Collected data
------------

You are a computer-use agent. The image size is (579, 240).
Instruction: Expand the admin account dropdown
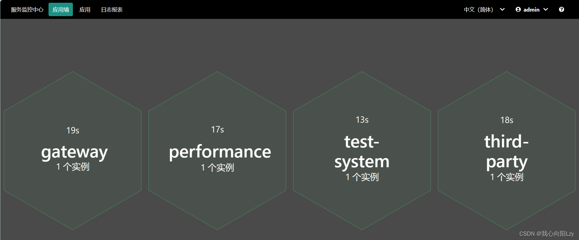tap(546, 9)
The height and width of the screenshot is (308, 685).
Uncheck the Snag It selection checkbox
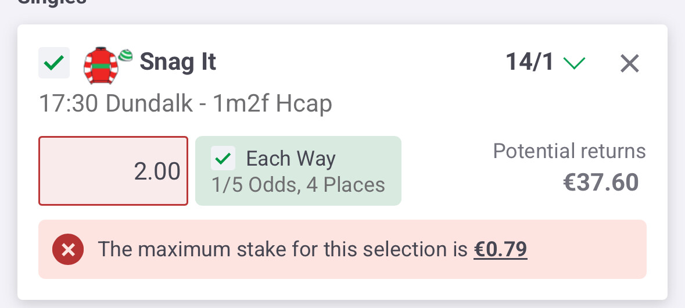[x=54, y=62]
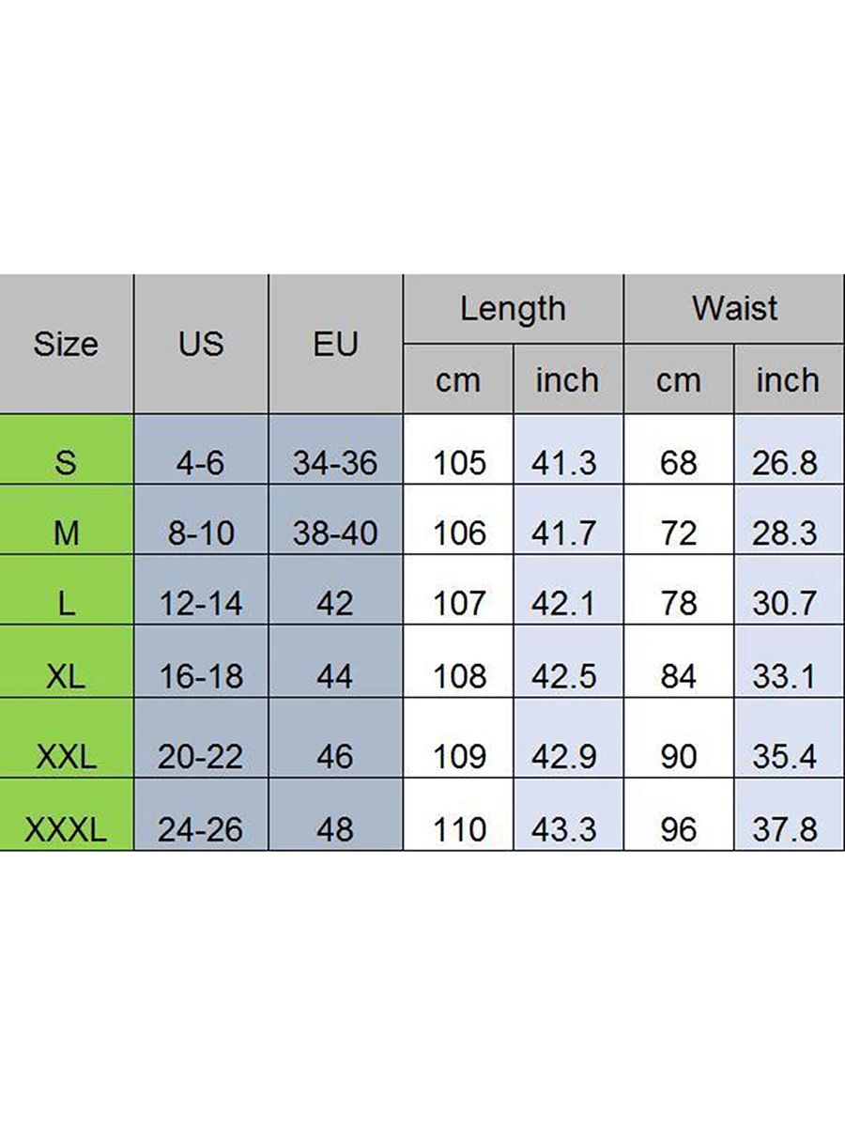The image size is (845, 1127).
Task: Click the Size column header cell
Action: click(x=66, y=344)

------------

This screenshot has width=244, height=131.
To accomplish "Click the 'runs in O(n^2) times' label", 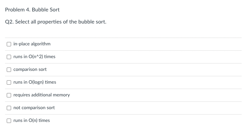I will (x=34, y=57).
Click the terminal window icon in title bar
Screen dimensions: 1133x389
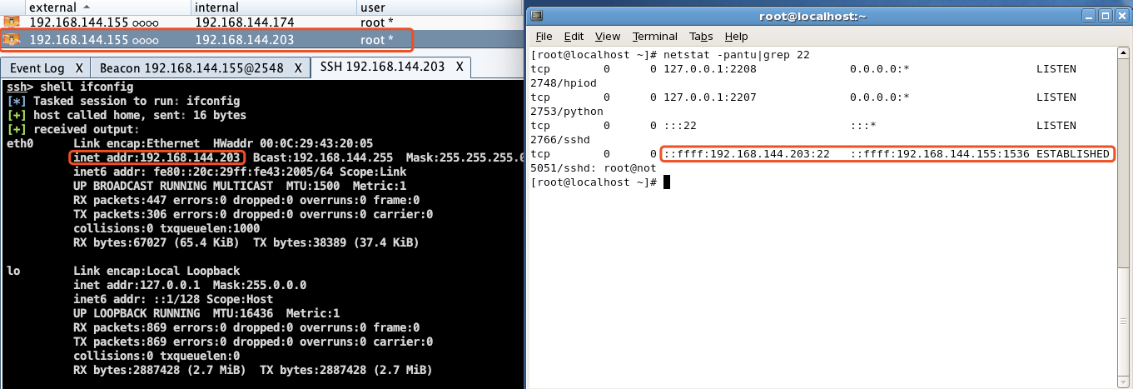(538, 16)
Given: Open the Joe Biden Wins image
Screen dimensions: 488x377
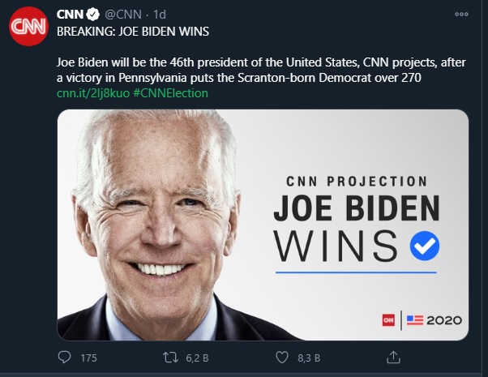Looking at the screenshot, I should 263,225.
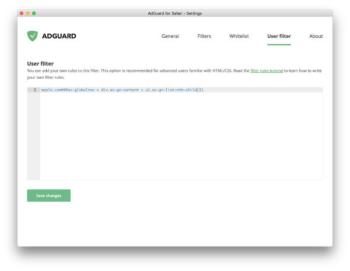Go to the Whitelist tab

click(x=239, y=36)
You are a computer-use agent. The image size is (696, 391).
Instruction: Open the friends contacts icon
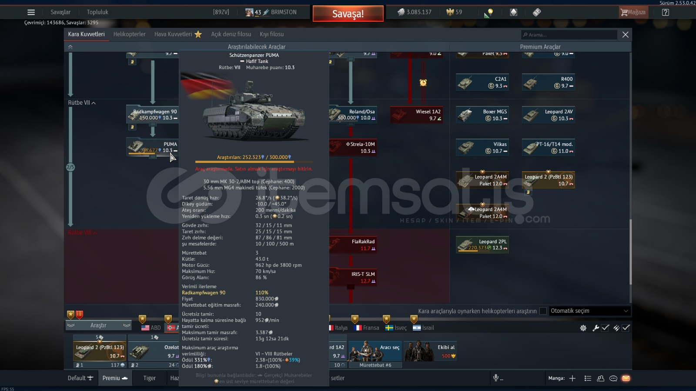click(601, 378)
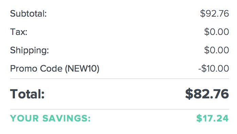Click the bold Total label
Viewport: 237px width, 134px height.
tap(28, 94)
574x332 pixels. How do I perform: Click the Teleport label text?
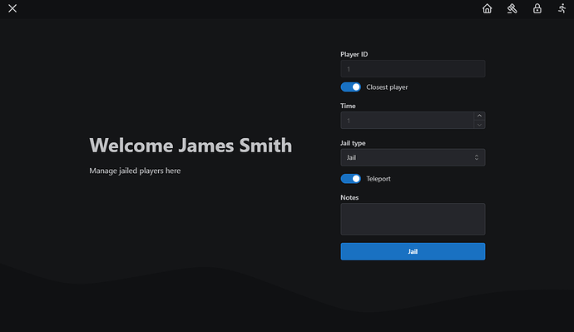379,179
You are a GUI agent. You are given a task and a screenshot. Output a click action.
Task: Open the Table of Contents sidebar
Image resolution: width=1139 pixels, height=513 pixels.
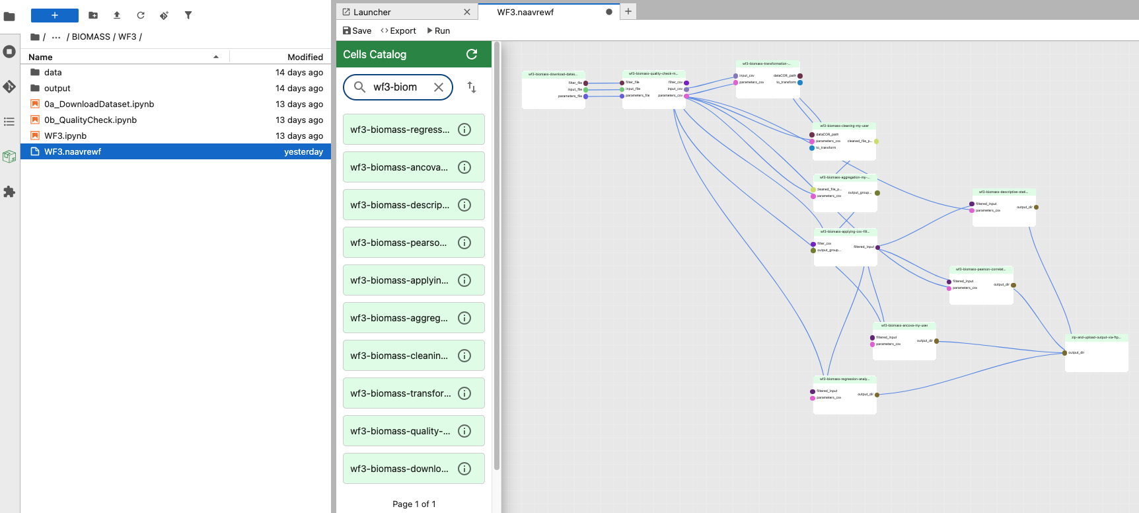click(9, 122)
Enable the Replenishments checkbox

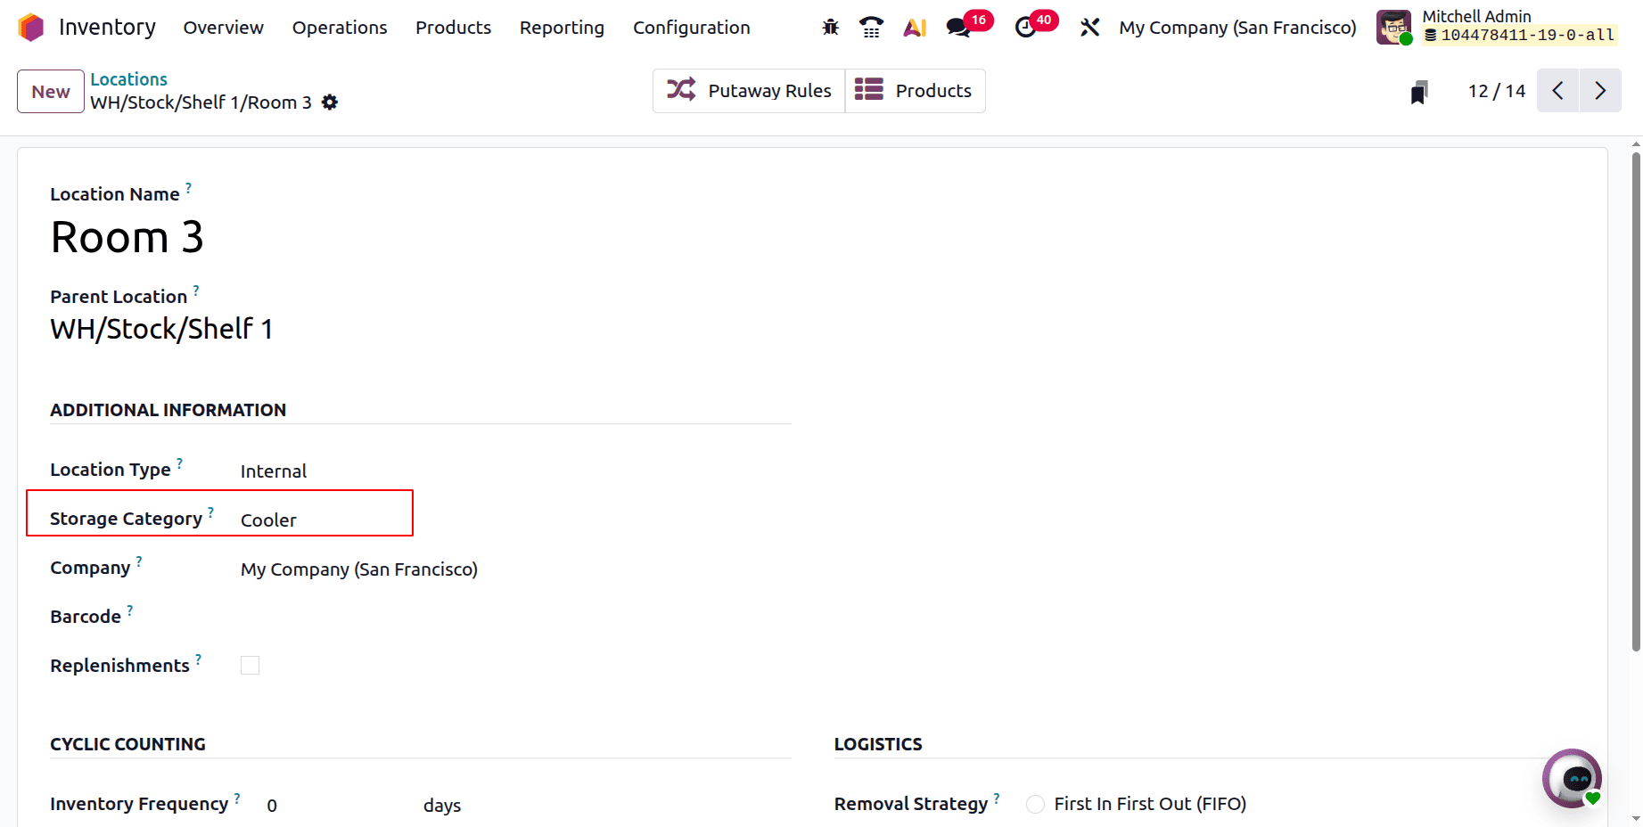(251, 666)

------------

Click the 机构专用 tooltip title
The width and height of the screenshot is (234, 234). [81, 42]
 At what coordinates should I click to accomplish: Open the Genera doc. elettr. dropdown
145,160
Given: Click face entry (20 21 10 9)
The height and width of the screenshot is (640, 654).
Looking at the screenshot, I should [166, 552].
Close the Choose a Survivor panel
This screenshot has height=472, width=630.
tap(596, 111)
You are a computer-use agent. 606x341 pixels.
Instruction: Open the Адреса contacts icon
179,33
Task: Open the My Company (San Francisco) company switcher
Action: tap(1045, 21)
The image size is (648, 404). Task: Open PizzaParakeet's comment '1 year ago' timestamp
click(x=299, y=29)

------------

What you will do: Reproduce each line from the records that contains the word "computer".

Task solution:
You are a computer-use agent. The image size is (579, 240).
You are a computer-use agent. The image size is (696, 391).
You are a computer-use agent. 606x341 pixels.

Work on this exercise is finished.